Covering all the bases

Watched Stephen Hawking’s lecture – “My life in physics” on TVO last Sunday night. It’s incredibly exciting that he’s here in Waterloo, though I’m not quite over my tantrum in Perimeter’s direction for not having a public lecture where we could see him in person. Cuz half the people in the “invite only audience” were clearly a) not understanding a damn thing he was saying b) bored c) a politician of some sort.

The night started off with a series of speeches from PI dignitaries (Mike, Turok), politicians (Uncle Dalton, Clement), business people (VP from BMO) and the requisite bilingual Mistress of Ceremonies (which sounds kinkier than it is). Mike was good – he emphasized why theory leads to pragmatic benefits and made sure to emphasize how important private funding is to the program (since Uncle Dalton was in the room). Turok was his usual self – unpolished, happy to have his friend Hawking there, and such a breath of fresh air after the Howard Burton era.

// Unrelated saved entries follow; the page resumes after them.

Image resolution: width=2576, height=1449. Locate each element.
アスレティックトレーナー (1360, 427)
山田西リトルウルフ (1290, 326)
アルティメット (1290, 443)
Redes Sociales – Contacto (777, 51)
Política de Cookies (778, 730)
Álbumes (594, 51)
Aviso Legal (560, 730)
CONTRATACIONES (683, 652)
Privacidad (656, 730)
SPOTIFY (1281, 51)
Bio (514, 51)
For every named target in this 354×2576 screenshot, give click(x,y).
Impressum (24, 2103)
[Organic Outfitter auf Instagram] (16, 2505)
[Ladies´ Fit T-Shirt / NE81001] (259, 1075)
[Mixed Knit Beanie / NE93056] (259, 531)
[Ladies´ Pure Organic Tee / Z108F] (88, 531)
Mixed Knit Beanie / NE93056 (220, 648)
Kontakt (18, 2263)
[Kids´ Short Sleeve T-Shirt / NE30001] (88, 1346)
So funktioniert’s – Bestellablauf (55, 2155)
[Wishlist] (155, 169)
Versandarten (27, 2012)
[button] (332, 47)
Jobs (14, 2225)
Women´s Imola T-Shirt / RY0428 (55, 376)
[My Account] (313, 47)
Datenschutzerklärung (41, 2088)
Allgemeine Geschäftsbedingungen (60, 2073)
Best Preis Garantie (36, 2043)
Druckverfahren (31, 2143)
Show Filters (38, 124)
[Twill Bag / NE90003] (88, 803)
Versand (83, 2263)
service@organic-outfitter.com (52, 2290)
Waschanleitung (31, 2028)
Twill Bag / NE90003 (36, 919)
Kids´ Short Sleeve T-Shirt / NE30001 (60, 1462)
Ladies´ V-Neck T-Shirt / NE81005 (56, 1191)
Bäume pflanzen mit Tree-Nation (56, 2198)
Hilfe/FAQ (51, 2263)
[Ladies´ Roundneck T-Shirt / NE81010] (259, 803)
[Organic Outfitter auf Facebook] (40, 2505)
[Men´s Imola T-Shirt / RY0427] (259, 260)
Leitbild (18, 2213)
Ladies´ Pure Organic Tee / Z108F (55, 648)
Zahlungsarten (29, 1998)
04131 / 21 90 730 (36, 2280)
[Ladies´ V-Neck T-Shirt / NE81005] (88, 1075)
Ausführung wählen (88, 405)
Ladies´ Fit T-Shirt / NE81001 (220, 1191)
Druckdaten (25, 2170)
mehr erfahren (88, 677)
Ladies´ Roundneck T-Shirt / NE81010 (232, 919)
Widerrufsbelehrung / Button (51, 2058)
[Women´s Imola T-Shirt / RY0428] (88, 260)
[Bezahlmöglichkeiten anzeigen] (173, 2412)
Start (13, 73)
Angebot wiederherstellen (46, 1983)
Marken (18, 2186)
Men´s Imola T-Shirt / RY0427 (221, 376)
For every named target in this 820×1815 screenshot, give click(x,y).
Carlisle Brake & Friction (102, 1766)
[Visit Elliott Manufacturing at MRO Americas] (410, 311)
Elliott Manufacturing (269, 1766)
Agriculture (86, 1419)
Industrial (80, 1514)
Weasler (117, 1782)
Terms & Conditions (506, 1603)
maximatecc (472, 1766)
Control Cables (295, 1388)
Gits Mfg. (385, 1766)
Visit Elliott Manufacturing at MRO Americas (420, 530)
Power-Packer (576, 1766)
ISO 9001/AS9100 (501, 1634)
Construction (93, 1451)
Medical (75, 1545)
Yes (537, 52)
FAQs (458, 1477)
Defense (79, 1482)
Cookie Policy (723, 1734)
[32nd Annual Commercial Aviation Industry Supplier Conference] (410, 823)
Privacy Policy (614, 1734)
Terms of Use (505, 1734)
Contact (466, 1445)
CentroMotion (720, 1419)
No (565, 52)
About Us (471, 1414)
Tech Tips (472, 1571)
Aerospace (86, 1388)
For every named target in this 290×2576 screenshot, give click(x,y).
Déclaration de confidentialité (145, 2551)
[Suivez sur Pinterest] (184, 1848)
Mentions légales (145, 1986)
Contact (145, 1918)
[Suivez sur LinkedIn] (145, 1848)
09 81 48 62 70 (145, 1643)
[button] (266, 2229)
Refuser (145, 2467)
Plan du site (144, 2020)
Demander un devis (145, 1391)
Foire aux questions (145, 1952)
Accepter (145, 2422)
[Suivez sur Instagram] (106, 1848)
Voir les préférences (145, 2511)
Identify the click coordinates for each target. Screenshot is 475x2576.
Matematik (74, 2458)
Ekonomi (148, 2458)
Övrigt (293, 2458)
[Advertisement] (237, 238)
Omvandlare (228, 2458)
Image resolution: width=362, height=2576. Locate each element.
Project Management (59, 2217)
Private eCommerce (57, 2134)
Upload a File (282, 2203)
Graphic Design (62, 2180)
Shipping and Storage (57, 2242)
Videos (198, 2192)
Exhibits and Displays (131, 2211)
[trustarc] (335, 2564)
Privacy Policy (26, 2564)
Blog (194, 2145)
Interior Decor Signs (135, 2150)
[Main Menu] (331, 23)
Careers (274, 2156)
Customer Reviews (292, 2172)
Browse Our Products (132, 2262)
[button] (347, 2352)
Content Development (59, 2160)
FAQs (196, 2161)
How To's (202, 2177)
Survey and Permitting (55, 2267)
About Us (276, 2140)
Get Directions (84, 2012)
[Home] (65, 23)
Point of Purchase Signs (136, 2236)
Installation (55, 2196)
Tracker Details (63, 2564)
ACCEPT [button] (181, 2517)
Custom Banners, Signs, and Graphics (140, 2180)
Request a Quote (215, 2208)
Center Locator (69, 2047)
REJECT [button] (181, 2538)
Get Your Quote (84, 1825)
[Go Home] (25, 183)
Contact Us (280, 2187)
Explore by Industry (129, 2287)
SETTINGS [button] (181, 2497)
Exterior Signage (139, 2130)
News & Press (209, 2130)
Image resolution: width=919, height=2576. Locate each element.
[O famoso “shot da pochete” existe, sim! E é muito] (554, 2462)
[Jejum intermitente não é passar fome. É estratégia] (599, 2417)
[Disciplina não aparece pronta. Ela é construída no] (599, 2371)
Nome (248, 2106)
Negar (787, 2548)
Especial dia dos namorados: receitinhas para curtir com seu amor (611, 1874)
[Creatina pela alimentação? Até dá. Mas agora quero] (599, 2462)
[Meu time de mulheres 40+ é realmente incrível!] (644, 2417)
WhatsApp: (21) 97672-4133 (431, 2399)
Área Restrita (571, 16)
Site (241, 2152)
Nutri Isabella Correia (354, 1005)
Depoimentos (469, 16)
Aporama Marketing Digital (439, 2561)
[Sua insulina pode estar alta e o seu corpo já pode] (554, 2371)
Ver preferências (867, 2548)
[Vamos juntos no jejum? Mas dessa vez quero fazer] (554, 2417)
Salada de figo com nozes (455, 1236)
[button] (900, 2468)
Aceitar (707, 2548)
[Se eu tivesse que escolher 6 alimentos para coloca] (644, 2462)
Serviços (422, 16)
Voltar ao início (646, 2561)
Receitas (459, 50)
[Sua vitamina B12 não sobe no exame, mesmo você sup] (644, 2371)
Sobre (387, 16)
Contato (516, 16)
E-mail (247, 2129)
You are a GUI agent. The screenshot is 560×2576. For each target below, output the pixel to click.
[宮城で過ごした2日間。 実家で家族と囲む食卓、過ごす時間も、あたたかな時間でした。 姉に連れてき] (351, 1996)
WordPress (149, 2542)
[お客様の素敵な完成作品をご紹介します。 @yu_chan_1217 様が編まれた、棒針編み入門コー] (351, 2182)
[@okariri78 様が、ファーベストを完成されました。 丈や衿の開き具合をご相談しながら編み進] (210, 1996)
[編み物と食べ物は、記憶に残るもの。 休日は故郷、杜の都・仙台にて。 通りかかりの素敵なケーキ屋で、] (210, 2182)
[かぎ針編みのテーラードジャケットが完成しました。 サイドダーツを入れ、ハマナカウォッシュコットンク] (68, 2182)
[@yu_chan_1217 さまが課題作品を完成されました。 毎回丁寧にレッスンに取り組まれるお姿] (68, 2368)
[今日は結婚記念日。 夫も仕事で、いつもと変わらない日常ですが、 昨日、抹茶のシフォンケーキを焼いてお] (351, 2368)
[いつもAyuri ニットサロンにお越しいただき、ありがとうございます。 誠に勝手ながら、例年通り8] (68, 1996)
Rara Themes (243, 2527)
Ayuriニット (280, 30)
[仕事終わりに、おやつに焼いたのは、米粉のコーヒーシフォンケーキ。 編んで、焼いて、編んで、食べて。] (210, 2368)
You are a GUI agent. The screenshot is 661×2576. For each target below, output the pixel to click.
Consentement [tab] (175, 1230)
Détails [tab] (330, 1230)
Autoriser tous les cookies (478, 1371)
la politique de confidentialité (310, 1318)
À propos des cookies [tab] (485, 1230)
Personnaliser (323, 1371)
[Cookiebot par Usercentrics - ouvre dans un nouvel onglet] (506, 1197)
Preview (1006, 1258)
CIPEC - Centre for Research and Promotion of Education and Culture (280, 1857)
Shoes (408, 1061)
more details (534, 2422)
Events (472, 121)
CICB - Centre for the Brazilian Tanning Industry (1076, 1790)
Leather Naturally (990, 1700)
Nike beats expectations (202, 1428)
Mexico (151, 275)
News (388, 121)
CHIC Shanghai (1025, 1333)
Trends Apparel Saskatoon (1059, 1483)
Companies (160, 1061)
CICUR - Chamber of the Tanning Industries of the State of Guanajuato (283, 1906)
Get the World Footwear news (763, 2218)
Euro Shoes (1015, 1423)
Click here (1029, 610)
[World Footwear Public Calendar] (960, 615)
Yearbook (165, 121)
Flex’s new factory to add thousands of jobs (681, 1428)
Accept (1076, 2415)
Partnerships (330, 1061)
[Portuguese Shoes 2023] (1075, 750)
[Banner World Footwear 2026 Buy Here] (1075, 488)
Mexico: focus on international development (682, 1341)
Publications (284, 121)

Where it got interesting though was in the political speeches. Beside the fact that Tony Clement can’t do public speaking (or French) to save his life, both he and McGuinty were at pains to reference God in the context of physics – i.e. that the pursuit of cosmology and quarks and the like are pursuits within or of the wonders of God.  McGuinty even went so far as to compare Hawking to Sir Thomas More, of all people, via a quote from Man For All Seasons. Now, I was wondering what Hawking would have said at that point if he could fire off a quick comeback without having to peck it out on his voice machine.

Yes – Hawking also mentioned God in his speech. He argued that, back in the day, when the Big Bang was a theory in competition with the solid state theory of the universe, it was objected to because people thought it was appealing to a Genesis view of the birth of the universe. Of course, time, brilliant minds and “luck” have given us more answers about how this might have occurred through the evolution of the universe and more mystery in that we still don’t have all of the answers.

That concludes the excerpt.